Asiatische Aktien steigen nach neuen Rekordständen an der Wall Street
Weltweite Märkte nahe Allzeithochs – Anleger warten auf Ergebnisse des US-chinesischen Gipfeltreffens in Peking.

Die globalen Aktienmärkte befinden sich weiterhin in der Nähe ihrer Rekordhochs. Anleger weltweit richten ihren Blick auf das Gipfeltreffen zwischen US-Präsident Donald Trump und Chinas Staatschef Xi Jinping in Peking, das bislang jedoch keine neuen Impulse für eine Fortsetzung der Rally liefern konnte.
Der MSCI All Country World Index – ein breit gefasster Maßstab für die globale Aktienmarktentwicklung – zeigte sich kaum verändert, nachdem er am Mittwoch auf einem Rekordhoch geschlossen hatte. Das Treffen der beiden Staatschefs sorgte zunächst für Aufmerksamkeit, blieb an den Märkten jedoch weitgehend ohne Wirkung.

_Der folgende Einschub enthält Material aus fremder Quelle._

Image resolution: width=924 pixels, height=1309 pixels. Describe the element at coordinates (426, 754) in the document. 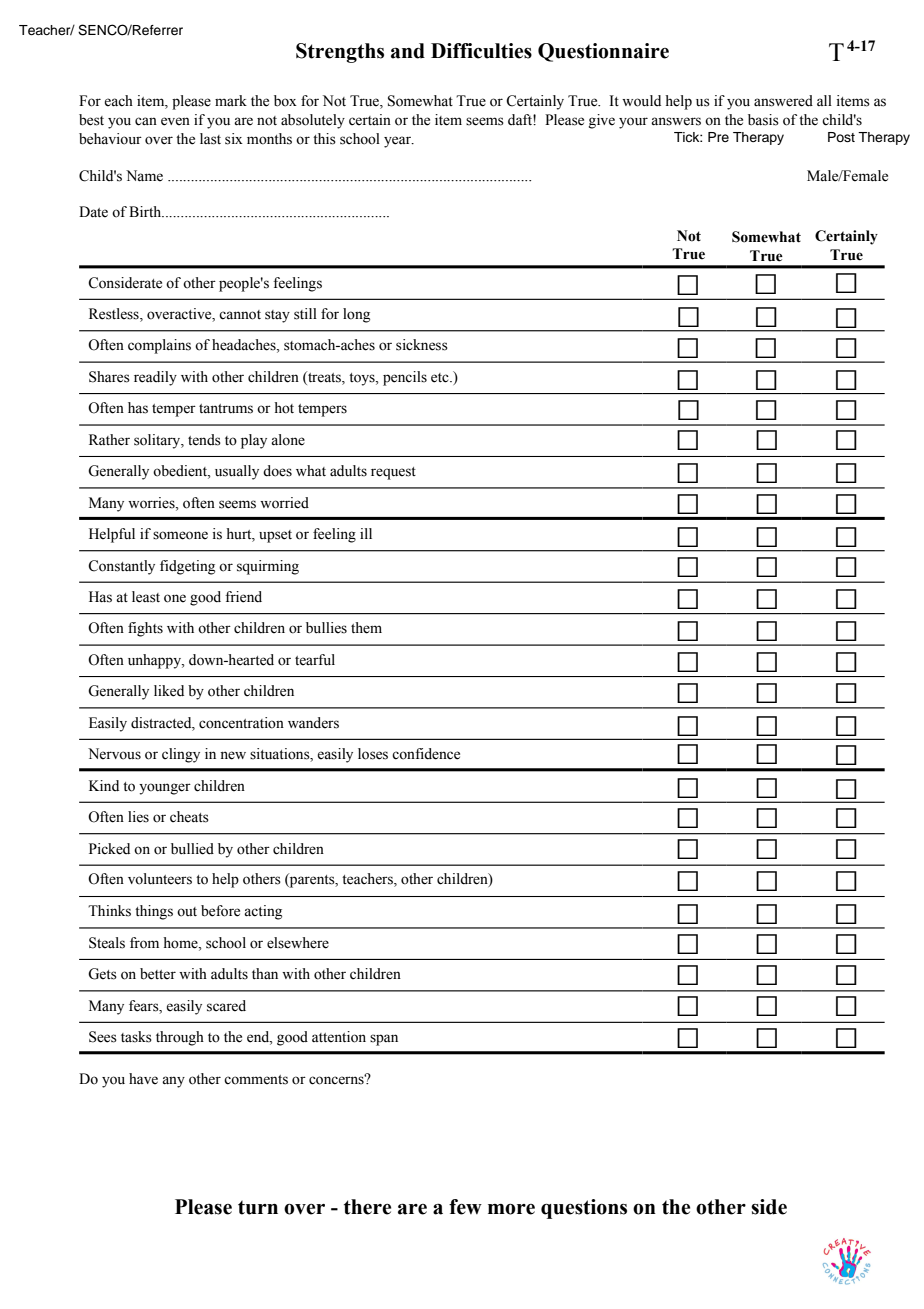

I see `confidence` at that location.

Trumps Lob ohne Marktreaktion
Trump bezeichnete die Gespräche mit China als „großartig". Dennoch reagierten die Finanzmärkte kaum auf diese Einschätzung. Investoren scheinen auf konkrete Ergebnisse und handfeste Vereinbarungen zu warten, bevor sie ihre Positionen weiter ausbauen.
Besonders auffällig war die Entwicklung auf dem chinesischen Festland: Die dortigen Aktien gaben um rund 1% nach und entkoppelten sich damit von der insgesamt positiven globalen Stimmung. Dies zeigt, dass die Unsicherheit rund um die sino-amerikanischen Beziehungen die heimischen chinesischen Märkte stärker belastet als die internationalen Börsen.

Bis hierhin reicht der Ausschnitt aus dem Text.